The poem and reading by Alexander were dismal. It's poetry's problem in this age: academic. It's all academic. It's all professors of this or that earning a nice living while meddling with words. Poets don't teach. They destroy.

Alexander was blown cleanly off the podium by Joseph Lowery's benediction. That guy knows how to write and how to read.

  • reply
by Alessandro Cima on Wednesday, January 21, 2009 03:45 pm

The poem and reading by Elizabeth Alexander were dismal. It's poetry's problem in this age: academic. It's all academic. It's all professors of this or that earning a nice living while meddling with words. Poets don't teach. They destroy.

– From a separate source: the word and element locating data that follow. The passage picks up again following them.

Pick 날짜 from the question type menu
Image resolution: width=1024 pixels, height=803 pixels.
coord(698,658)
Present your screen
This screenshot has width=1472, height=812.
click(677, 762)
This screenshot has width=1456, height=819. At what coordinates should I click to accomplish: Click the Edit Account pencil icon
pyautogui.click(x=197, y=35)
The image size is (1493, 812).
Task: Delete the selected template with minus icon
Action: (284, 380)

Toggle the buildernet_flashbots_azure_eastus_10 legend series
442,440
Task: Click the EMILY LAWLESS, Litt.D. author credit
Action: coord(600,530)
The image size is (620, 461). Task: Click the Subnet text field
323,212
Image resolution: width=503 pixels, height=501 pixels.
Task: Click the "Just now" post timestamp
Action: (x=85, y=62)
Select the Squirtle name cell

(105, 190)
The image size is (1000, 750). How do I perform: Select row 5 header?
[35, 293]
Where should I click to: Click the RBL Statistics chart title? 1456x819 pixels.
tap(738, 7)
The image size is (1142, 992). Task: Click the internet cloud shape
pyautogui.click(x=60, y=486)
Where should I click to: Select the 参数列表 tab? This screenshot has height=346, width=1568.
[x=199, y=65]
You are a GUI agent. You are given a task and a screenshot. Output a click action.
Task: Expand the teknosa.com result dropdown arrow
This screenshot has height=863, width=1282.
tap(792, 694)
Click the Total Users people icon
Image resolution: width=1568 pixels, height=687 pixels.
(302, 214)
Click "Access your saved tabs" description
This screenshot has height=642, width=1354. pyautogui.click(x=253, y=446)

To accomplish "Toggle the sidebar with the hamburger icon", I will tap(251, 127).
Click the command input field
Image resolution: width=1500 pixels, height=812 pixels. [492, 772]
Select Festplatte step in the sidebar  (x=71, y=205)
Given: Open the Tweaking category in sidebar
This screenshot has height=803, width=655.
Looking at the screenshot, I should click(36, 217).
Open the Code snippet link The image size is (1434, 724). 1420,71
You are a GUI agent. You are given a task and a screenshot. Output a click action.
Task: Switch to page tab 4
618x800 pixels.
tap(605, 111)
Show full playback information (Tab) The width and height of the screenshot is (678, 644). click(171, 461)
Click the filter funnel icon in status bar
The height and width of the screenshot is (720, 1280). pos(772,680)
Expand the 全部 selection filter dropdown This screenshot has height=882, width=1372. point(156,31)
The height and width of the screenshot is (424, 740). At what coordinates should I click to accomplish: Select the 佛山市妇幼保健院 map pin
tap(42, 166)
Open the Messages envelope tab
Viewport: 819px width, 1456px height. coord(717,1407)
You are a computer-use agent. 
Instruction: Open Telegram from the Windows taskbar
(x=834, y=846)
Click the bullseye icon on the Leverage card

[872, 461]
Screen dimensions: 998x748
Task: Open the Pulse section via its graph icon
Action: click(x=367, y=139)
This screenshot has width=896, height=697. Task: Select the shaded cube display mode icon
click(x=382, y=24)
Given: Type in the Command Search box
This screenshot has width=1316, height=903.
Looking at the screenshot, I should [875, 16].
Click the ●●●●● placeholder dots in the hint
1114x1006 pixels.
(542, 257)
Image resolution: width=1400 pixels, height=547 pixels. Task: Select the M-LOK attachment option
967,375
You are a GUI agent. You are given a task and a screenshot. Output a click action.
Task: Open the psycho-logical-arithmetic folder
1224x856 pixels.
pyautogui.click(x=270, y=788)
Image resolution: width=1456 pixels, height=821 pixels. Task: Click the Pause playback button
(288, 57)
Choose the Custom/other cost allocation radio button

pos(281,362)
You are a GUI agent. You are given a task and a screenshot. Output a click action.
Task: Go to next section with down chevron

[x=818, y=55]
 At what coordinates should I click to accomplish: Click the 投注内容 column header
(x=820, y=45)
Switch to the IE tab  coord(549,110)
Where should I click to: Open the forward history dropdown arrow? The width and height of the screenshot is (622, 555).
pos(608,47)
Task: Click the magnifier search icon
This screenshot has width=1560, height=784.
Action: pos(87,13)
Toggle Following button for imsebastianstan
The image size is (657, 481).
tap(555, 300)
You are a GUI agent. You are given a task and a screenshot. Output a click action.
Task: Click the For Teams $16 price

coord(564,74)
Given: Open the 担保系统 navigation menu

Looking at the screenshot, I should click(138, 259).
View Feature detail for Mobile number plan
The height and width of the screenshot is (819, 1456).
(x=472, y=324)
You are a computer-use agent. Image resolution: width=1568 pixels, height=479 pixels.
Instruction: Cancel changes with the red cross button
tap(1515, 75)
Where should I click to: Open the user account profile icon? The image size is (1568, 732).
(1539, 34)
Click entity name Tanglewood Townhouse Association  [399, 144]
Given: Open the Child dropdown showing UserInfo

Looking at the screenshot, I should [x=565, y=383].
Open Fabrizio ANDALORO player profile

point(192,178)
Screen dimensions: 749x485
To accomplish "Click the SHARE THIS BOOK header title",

Alexander was blown cleanly off the podium by Joseph Lowery's benediction. That guy knows how to write and how to read.

  • reply
by Duncan Brown on Wednesday, January 21, 2009 03:47 pm

I was impressed by the 'low key' approach. Most of the difficult and unpopular stuff will come first.
The speech was based more on reality, than chimera.
Obama's hardly likely to be Hamlet, for another couple of years.
Dubya was more 'The Scottish Play'
"A tale told by an idiot"
Dick Cheney was the Richelieu figure, in a wheelchair....
"All the worlds a stage..."

  • reply
by Zach on Wednesday, January 21, 2009 10:29 pm

Frost & Poe have been considered by many the greatest American poets. With that being said is it really suprising that the poet & poem chosen for the event was mediocre at best?

  • reply
by Duncan Brown on Thursday, January 22, 2009 12:58 pm

Frost and Poe, I dunno. More likely, Whitman, Emerson and Dickinson.

  • reply
by John Robinson on Thursday, January 22, 2009 06:14 pm

I second that Joseph Lowry had all of the more poetic moments of the day.

  • reply
by stevadore on Thursday, January 22, 2009 06:44 pm

I have to agree with Mickey Z. We are simply witnessing another figurehead as we do every 4 or 8 years, depending who is fixing the elections. The real crooks running the machine here and everywhere else are the bankers - the International Monetary Fund and the US Federal Reserve. Do your research and figure out for yourself what they are up to - some scary shit!

  • reply
by Duncan Brown on Thursday, January 22, 2009 07:56 pm

A new figure. a new head every four years, sounds like Futarama. There's me thinking it was the Simpsons.
Next you;ll be telling us 'they' fixed the wooden horse race.
Homer, what a waste of a classical education.